What you should do:
Can you write out every one of the records below word for word, without changing anything?

>>>>>

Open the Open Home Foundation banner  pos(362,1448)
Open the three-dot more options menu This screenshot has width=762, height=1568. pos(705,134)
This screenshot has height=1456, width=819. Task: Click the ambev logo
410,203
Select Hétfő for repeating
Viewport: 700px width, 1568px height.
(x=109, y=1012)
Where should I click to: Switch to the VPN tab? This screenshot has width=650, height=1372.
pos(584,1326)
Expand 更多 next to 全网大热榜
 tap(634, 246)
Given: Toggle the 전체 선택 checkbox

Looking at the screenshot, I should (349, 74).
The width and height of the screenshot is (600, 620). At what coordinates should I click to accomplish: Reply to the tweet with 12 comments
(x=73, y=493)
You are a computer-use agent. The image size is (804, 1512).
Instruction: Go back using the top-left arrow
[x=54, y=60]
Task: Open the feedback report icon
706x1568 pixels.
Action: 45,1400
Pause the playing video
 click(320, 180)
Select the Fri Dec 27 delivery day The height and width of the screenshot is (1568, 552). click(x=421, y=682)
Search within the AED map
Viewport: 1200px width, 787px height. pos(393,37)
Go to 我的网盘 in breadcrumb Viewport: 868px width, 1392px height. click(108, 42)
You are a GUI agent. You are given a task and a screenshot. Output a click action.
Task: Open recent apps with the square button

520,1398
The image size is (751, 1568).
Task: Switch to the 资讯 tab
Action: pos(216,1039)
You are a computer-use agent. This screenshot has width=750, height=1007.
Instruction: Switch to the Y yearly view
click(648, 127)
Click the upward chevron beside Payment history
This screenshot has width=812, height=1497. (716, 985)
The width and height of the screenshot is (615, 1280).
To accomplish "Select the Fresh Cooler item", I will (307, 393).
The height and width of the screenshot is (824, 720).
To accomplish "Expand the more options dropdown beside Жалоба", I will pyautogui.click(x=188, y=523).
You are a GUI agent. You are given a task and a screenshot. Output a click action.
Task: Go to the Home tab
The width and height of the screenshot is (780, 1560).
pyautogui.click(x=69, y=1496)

<<<<<

Final result:
Open the Open Home Foundation banner  pos(362,1448)
Open the three-dot more options menu This screenshot has width=762, height=1568. pos(705,134)
This screenshot has height=1456, width=819. Task: Click the ambev logo
410,203
Select Hétfő for repeating
Viewport: 700px width, 1568px height.
(x=109, y=1012)
Where should I click to: Switch to the VPN tab? This screenshot has width=650, height=1372.
pos(584,1326)
Expand 更多 next to 全网大热榜
 tap(634, 246)
Given: Toggle the 전체 선택 checkbox

Looking at the screenshot, I should (349, 74).
The width and height of the screenshot is (600, 620). At what coordinates should I click to accomplish: Reply to the tweet with 12 comments
(x=73, y=493)
You are a computer-use agent. The image size is (804, 1512).
Instruction: Go back using the top-left arrow
[x=54, y=60]
Task: Open the feedback report icon
706x1568 pixels.
Action: 45,1400
Pause the playing video
 click(320, 180)
Select the Fri Dec 27 delivery day The height and width of the screenshot is (1568, 552). click(x=421, y=682)
Search within the AED map
Viewport: 1200px width, 787px height. pos(393,37)
Go to 我的网盘 in breadcrumb Viewport: 868px width, 1392px height. click(108, 42)
You are a GUI agent. You are given a task and a screenshot. Output a click action.
Task: Open recent apps with the square button

520,1398
The image size is (751, 1568).
Task: Switch to the 资讯 tab
Action: pos(216,1039)
You are a computer-use agent. This screenshot has width=750, height=1007.
Instruction: Switch to the Y yearly view
click(648, 127)
Click the upward chevron beside Payment history
This screenshot has width=812, height=1497. (716, 985)
The width and height of the screenshot is (615, 1280).
To accomplish "Select the Fresh Cooler item", I will (307, 393).
The height and width of the screenshot is (824, 720).
To accomplish "Expand the more options dropdown beside Жалоба", I will pyautogui.click(x=188, y=523).
You are a GUI agent. You are given a task and a screenshot. Output a click action.
Task: Go to the Home tab
The width and height of the screenshot is (780, 1560).
pyautogui.click(x=69, y=1496)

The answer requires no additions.